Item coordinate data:
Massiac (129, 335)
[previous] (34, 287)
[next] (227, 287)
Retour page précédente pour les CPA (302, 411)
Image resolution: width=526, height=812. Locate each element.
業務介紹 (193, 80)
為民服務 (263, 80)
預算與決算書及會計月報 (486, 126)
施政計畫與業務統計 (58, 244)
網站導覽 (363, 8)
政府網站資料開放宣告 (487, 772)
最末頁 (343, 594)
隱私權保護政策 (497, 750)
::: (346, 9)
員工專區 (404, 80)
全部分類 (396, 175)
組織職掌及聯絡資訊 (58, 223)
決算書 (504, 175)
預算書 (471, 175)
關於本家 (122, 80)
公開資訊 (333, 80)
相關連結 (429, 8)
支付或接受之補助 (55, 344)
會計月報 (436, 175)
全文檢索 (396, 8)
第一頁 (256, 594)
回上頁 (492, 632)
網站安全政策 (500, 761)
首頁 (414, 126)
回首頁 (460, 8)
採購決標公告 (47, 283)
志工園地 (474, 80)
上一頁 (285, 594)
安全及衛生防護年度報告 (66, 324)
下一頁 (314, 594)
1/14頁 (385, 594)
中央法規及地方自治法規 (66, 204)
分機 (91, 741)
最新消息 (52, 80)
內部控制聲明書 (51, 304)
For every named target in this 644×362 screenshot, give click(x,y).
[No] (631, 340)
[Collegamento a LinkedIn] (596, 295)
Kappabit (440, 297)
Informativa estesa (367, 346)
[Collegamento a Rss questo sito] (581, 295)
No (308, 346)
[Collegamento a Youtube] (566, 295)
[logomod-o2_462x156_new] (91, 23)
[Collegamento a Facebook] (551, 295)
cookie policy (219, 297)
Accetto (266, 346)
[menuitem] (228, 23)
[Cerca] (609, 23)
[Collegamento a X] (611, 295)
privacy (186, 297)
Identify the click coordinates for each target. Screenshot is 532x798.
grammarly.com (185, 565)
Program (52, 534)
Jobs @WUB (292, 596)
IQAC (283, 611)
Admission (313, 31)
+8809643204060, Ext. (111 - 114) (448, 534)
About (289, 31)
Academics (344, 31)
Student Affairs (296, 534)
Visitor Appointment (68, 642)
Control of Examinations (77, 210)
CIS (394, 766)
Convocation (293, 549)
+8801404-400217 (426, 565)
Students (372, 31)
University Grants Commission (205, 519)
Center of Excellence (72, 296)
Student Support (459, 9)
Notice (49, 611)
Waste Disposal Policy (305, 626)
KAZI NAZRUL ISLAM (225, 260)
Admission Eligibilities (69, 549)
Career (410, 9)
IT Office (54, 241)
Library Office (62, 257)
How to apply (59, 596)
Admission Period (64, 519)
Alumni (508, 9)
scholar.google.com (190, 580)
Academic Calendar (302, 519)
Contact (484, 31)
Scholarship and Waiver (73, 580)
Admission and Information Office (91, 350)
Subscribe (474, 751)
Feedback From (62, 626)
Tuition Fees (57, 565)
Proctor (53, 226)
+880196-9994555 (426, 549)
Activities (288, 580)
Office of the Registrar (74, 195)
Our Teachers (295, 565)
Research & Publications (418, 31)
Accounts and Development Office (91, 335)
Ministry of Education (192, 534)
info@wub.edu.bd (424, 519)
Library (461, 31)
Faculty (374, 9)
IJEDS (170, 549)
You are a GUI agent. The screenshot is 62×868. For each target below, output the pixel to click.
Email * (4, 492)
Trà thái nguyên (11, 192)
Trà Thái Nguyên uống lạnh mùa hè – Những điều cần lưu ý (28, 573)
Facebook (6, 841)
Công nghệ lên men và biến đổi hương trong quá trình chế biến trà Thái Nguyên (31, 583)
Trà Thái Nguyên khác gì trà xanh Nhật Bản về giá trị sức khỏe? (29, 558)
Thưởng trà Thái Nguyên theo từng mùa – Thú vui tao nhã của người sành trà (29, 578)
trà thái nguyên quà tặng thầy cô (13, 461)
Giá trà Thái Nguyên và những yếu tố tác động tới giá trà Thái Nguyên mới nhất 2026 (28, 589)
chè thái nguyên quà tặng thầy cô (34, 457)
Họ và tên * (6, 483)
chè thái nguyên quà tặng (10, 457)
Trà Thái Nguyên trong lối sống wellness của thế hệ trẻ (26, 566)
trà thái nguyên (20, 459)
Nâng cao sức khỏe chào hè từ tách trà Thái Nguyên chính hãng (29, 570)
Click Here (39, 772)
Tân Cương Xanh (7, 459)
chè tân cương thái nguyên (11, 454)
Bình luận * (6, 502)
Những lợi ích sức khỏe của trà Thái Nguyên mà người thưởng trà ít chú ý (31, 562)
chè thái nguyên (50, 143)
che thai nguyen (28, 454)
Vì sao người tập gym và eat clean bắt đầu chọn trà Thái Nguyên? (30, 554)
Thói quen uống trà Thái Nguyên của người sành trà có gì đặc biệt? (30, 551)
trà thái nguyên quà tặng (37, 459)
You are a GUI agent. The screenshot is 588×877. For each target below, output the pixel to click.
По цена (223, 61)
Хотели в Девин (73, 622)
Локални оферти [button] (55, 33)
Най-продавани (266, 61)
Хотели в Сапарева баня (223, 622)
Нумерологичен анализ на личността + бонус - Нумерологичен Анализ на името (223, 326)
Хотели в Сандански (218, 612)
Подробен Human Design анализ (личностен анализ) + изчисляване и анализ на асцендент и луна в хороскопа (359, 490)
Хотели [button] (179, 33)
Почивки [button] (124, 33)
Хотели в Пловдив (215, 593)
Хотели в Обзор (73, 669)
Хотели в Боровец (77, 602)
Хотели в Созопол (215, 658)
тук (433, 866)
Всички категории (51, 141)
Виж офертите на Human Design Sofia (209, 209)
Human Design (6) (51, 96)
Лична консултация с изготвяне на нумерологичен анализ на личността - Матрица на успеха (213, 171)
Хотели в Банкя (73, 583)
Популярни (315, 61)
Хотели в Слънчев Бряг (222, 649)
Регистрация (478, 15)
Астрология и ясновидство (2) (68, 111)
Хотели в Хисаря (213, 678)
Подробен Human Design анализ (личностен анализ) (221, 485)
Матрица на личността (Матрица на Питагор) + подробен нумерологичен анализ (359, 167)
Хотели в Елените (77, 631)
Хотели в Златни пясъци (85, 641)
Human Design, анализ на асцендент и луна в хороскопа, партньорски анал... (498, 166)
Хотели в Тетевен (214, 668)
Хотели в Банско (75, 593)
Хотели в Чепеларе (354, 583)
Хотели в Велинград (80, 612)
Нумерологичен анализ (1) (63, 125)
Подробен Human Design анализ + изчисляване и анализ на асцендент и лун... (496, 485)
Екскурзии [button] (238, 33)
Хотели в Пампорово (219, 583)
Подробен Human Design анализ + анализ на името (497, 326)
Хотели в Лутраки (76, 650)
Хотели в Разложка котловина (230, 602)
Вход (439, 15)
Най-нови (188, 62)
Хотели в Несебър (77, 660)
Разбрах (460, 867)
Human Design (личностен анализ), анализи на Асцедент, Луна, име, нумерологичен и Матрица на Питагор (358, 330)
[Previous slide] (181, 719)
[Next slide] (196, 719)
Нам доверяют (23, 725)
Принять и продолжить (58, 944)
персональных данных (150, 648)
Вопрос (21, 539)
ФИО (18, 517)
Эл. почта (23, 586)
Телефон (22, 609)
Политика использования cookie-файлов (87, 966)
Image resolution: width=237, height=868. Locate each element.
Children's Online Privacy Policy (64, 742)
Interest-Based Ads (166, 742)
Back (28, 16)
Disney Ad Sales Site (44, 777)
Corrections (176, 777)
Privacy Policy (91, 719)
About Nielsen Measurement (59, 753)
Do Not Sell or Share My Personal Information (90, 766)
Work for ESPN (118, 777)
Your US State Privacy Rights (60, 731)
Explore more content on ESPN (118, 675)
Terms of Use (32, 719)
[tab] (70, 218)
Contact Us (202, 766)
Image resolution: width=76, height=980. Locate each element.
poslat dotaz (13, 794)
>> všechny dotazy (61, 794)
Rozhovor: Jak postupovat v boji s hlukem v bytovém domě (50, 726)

* _Exercise_: Render the lines of the data above, starting at the line containing "Екскурзии [button] (238, 33)" and ending at the line containing "Do Not Sell", as a JSON list of strings with one string per line and blank lines omitted.

* _Result for this exercise_:
[
  "Екскурзии [button] (238, 33)",
  "Хотели в Пампорово (219, 583)",
  "Подробен Human Design анализ + анализ на името (497, 326)",
  "Хотели в Лутраки (76, 650)",
  "Хотели в Разложка котловина (230, 602)",
  "Вход (439, 15)",
  "Най-нови (188, 62)",
  "Хотели в Несебър (77, 660)",
  "Разбрах (460, 867)",
  "Human Design (личностен анализ), анализи на Асцедент, Луна, име, нумерологичен и Матрица на Питагор (358, 330)",
  "[Previous slide] (181, 719)",
  "[Next slide] (196, 719)",
  "Нам доверяют (23, 725)",
  "Принять и продолжить (58, 944)",
  "персональных данных (150, 648)",
  "Вопрос (21, 539)",
  "ФИО (18, 517)",
  "Эл. почта (23, 586)",
  "Телефон (22, 609)",
  "Политика использования cookie-файлов (87, 966)",
  "Image resolution: width=237, height=868. Locate each element.",
  "Children's Online Privacy Policy (64, 742)",
  "Interest-Based Ads (166, 742)",
  "Back (28, 16)",
  "Disney Ad Sales Site (44, 777)",
  "Corrections (176, 777)",
  "Privacy Policy (91, 719)",
  "About Nielsen Measurement (59, 753)",
  "Do Not Sell or Share My Personal Information (90, 766)"
]